We evaluate our system in a mock indoor environment with eight object categories and four tiers of tasks, ranging from simple single-object missions to complex, context-based instructions. Across 45 scenarios, we use LTL specifications generated by LTLCodeGen or NL2LTL, testing success rate, semantic and syntactic error rates, and LLM runtime. Results show that LTLCodeGen consistently outperforms NL2LTL, achieving stronger correctness and better handling of sequential tasks, though it requires longer inference times. An ablation study reveals that removing task explanations significantly harms complex task performance, removing code comments has minor effects, and using a smaller model (GPT-4o-mini) leads to greater difficulty handling ambiguity and sequencing constraints.

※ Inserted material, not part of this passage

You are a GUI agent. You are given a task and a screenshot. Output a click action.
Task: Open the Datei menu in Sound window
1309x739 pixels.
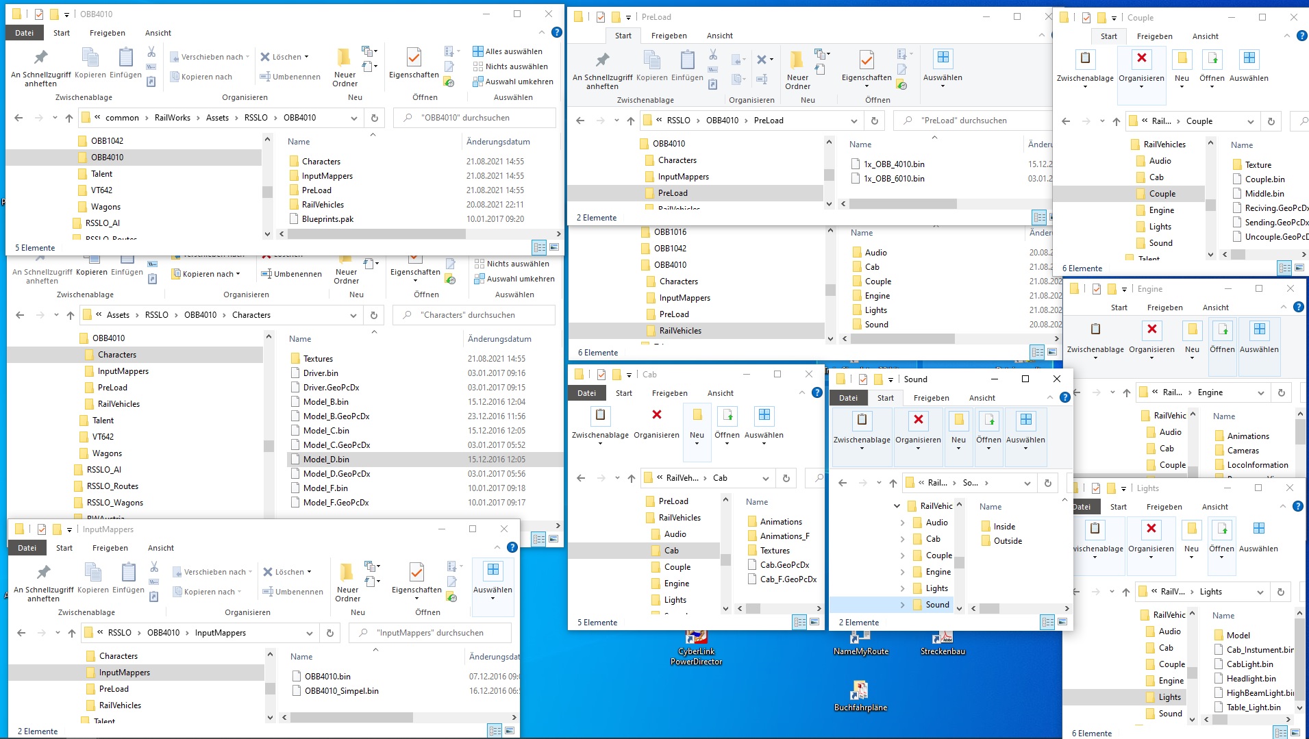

We evaluate our task planning approach on the GameTraversalBenchmark (GTB), a dataset of 150 LLM-generated 2D maps with objects, stories, and task objectives. For each map, we create a 2D semantic occupancy map and an instruction combining all objectives in order. Our system uses the map and instruction to generate a path that completes all tasks, and we measure performance with Accuracy (success rate) and Mean Path Length (path efficiency). Results show our system outperforms the GPT-4o-based planner from GTB.

We evaluate LTLCodeGen and three baselines (NL2LTL, BART-FT-RAW-human, and BART-FT-RAW-synthetic) on the Drone, Cleanup, and Pick datasets, using GPT-4o. For each dataset, prompts are tuned with a small number of examples, and both human-written and synthetic instructions are tested. Results show that LTLCodeGen significantly outperforms all baselines, demonstrating strong generalization and robust LTL generation. NL2LTL performs better than fine-tuned LLMs but worse than LTLCodeGen, mainly due to LTL syntax errors and semantic mismatches that it fails to correct.